非経口投与用の製剤は、滅菌した水性もしくは非水性の溶液、懸濁液または乳濁液を含んでいてもよい。非水性溶媒または賦形剤の例は、プロピレングリコール、ポリエチレングリコール、植物油(オリーブ油およびトウモロコシ油など)、ゼラチン、および注射可能な有機エステル(オレイン酸エチルなど)を含む。このような剤形はまた、防腐剤、湿潤剤、乳化剤および分散剤などを含んでいてもよい。これらの製剤は、例えば、細菌を保持するフィルターを通す濾過、組成物と殺菌剤の混合、組成物へのX線照射、または組成物の加熱により、滅菌することができる。これらはまた、使用する直前に無菌水またはいくつかの他の無菌注射剤に溶解することができる、無菌固体組成物の形状で製造することもできる。
薬剤学的に許容できる担体は当業者には周知であり、例えば、REMINGTON’S PHARMACEUTICAL SCIENCES(Merck Pub.Co., N.J.1991)に十分に記載されている。薬剤学的に受容できる担体には、塩(例えば、無機酸塩(例えば、塩酸塩、臭化水素酸塩、リン酸塩、硫酸塩など)、および有機酸塩(例えば、酢酸塩、プロピオン酸塩、マロン酸塩、安息香酸塩など))が含まれる。
本発明に係る組成物は、キットの形態で提供することができる。キットには、本発明に係る化合物を含む組成物(本発明に係る組成物)のみではなく、これとは異なる成分を含む組成物が含まれていてもよい。キットに2種類以上の組成物が含まれる場合には、これらは別個の容器(例えば、分割されたボトルなど)に入れてもよく、分割されていない単独の容器に入れてもよい。一般に、キットには、使用説明書が含まれる。キットの形態は、別個の成分が好ましくは異なる剤形(例えば経口および非経口)で投与され、異なる投与量で投与され、または、処方する医師が当該組合せの各成分の滴定を所望する場合などに特に有利である。
本発明に係る標的療法は、上記本発明に係る化合物を被検体に投与する工程を包含するものであればよい。被検体は特に限定されるものではなく、ヒト、家畜動物、ペットを含む種々の動物が含まれる。
標的療法とは、標的部位特異的に薬効を発現させて治療効率を向上させると共に、標的部位以外の部位で薬効発現を抑制することで、有害な副作用を軽減させる治療法を意味する。本発明に係る化合物は、機能部に用いる薬剤および抑制部に用いる物質に応じて様々な標的療法に適用可能である。特に、抑制部に低酸素細胞等の還元性条件下で遊離する上述の物質を用いた場合、癌細胞や虚血部位を標的とすることが可能となる。したがって、この場合、機能部には抗癌剤または虚血性疾患治療剤を用いることで、癌標的療法または虚血性疾患部位標的療法を実現することができる。
また、本発明に係る化合物は、gene-directed enzyme prodrug therapyまたはantibody-directed enzyme prodrug therapyにも適用可能である。

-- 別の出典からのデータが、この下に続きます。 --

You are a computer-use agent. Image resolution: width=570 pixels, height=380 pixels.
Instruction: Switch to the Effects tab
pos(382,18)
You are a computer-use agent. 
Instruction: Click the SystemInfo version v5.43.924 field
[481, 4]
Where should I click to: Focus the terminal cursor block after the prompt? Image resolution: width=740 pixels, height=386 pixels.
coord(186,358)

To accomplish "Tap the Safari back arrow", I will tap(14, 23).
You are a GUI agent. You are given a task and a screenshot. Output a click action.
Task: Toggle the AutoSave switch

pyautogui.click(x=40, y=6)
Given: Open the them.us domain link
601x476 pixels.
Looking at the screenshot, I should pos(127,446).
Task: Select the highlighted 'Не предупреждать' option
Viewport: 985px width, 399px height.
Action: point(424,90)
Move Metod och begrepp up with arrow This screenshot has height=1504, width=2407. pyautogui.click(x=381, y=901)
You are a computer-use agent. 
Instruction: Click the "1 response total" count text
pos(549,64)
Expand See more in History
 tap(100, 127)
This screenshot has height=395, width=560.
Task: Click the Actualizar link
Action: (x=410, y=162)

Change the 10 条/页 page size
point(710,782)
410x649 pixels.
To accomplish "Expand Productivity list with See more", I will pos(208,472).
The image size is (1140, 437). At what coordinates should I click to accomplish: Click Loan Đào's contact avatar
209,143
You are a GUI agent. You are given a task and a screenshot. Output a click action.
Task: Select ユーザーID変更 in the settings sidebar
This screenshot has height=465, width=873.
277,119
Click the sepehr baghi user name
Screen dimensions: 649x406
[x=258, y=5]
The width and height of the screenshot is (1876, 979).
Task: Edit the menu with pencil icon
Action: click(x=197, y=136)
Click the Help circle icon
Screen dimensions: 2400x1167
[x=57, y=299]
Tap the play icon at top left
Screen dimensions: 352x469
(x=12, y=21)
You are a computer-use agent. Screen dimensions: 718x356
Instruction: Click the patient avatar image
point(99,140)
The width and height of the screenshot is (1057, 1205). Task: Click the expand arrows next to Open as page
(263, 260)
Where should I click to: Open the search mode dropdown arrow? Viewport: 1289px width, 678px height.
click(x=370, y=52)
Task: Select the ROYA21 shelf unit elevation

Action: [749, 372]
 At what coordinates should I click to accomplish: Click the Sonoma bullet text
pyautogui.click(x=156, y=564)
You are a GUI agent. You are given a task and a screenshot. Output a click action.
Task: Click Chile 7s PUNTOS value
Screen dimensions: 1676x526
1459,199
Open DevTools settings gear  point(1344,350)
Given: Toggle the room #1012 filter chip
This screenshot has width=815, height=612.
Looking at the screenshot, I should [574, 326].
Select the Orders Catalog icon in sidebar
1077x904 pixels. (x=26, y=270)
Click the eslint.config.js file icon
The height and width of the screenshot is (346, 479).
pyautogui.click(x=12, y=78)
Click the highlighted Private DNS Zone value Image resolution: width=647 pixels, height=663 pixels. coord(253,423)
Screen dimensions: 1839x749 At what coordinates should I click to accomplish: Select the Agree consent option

gene-directed enzyme prodrug therapyとは、プロドラッグを分解し得る酵素の産生を誘導する遺伝子と共にプロドラッグを投与する治療法を意味する。また、antibody-directed enzyme prodrug therapyとは、プロドラッグを分解し得る酵素を抗体と結合させてプロドラッグと共に投与する治療法を意味する。したがって、例えば、癌細胞で還元酵素を産するようにデザインされた遺伝子と共に抗体本発明に係る化合物を投与するgene-directed enzyme prodrug therapyが可能となり、また、癌細胞と特異的に結合する抗体に還元酵素を結合させた複合体と共に本発明に係る化合物を投与するantibody-directed enzyme prodrug therapyが可能となる。
また、例えば、還元酵素によらず、放射線照射により遊離する抑制部を用いた場合には、本発明に係る化合物は放射線抵抗性の低酸素細胞を含む固形癌組織に対する放射線治療効果を増強する低酸素細胞増感剤として適用可能である。
本発明に係る化合物の被検体への投与は、上述の組成物の使用形態に準じればよい。
本発明に係る画像診断法は、上記本発明に係る化合物を被検体に投与する工程を包含するものであればよく、さらに、放射線、蛍光等のシグナルを検出する工程、例えば、上記機能部が発する蛍光を検出する工程が含まれることが好ましい。
上述のように、本発明に係る化合物は標的部位に選択的に送達されるため、例えば、癌病巣部位や虚血性疾患部位の検出に好適に用いることができる。また、例えばCPTのように抗癌作用を有すると共にそれ自身が蛍光を発する化合物を、本発明に係る化合物の機能部に用いれば、標的部位において、抑制部は遊離するため、上記機能部は抗癌作用を発揮すると共に、当該部位において、蛍光を発する。それゆえ、癌標的療法と癌病巣の画像診断法を同時に実施することが可能となる。
さらには、上記特性を利用して、投与した薬剤の動態や薬剤活性をリアルタイムでモニタリングすることもできる。また、薬剤により誘起される低酸素細胞のアポトーシスや薬効発現状況をリアルタイムでモニタリングすることも可能である。つまり、本発明にかかる化合物によれば、疾患の治療効果を発揮するのみならず、疾患部位を特定したり、投与した薬剤の薬効をリアルタイムで評価したりすることができる。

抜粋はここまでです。